Apache-Talk @lexa.ru 

Inet-Admins @info.east.ru 

Filmscanners @halftone.co.uk 

Security-alerts @yandex-team.ru 

nginx-ru @sysoev.ru 




      :: Filmscanners
Filmscanners mailing list archive (filmscanners@halftone.co.uk)

[Date Prev][Date Next][Thread Prev][Thread Next][Date Index][Thread Index]

[filmscanners] Re: CMYK rant (was Digital Darkroom Computer Builders?)

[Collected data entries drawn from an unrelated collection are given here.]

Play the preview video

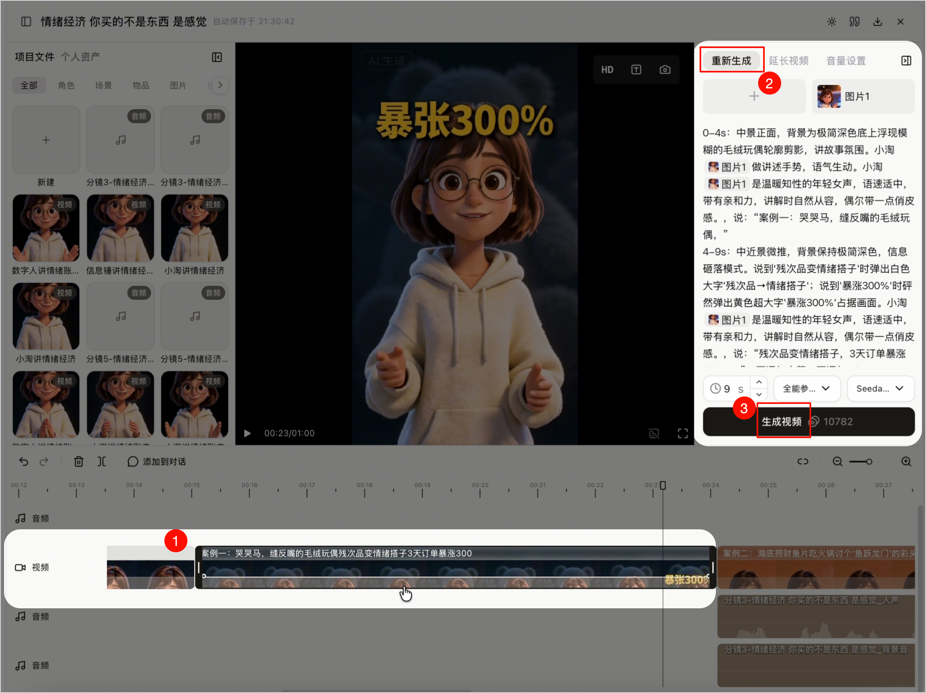click(x=247, y=434)
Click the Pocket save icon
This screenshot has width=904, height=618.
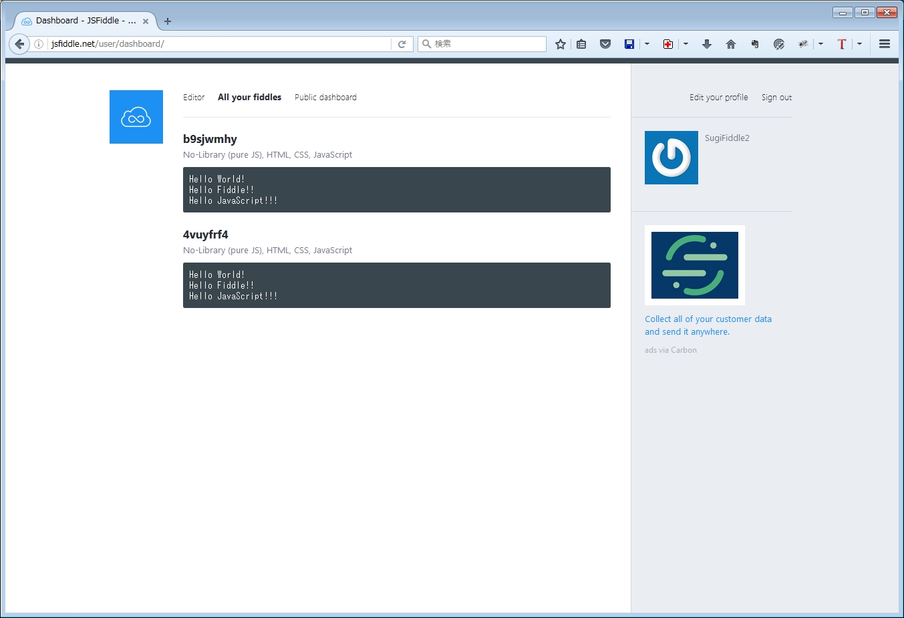(x=605, y=44)
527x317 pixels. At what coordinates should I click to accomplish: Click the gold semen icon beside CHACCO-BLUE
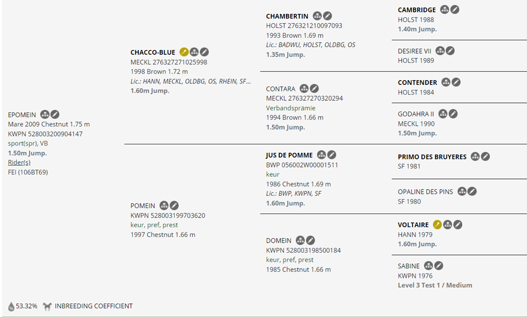tap(184, 52)

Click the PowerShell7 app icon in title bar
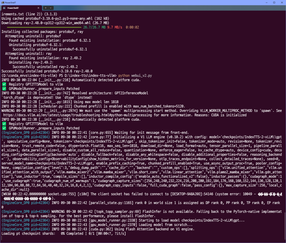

> >That reminds me of a question I sometimes ask myself -- how many
> >people still use CMYK? I can't see the point of using a colourspace
> >like that that has nothing in common with either input or output
> >devices.
> Here I do agree with Anthony.  CYMK is a fundamental element in almost the
> entire printing process - even if in some areas it goes seen but unnoticed.
> You do not directly deal with CYMK when outputing to inkjet; but the printer
> converts to it and prints in that space as limited by the media and the

OK, what I actually meant is how many people use CMYK colour space
when manipulating images in PhotoShop or so. Yes, printers often have
CMYK components, but that should be hidden from the user by the
printer driver.

Here is why I don't think it's necessary to have a CMYK colour space
for image manipulation:

- For manipulating and storing images, the fourth channel "black" is
  totally redundant. Also, if CMYK is based on the printer's colour
  space, why CMYK and not CMYKcm or whatever extra colours there are?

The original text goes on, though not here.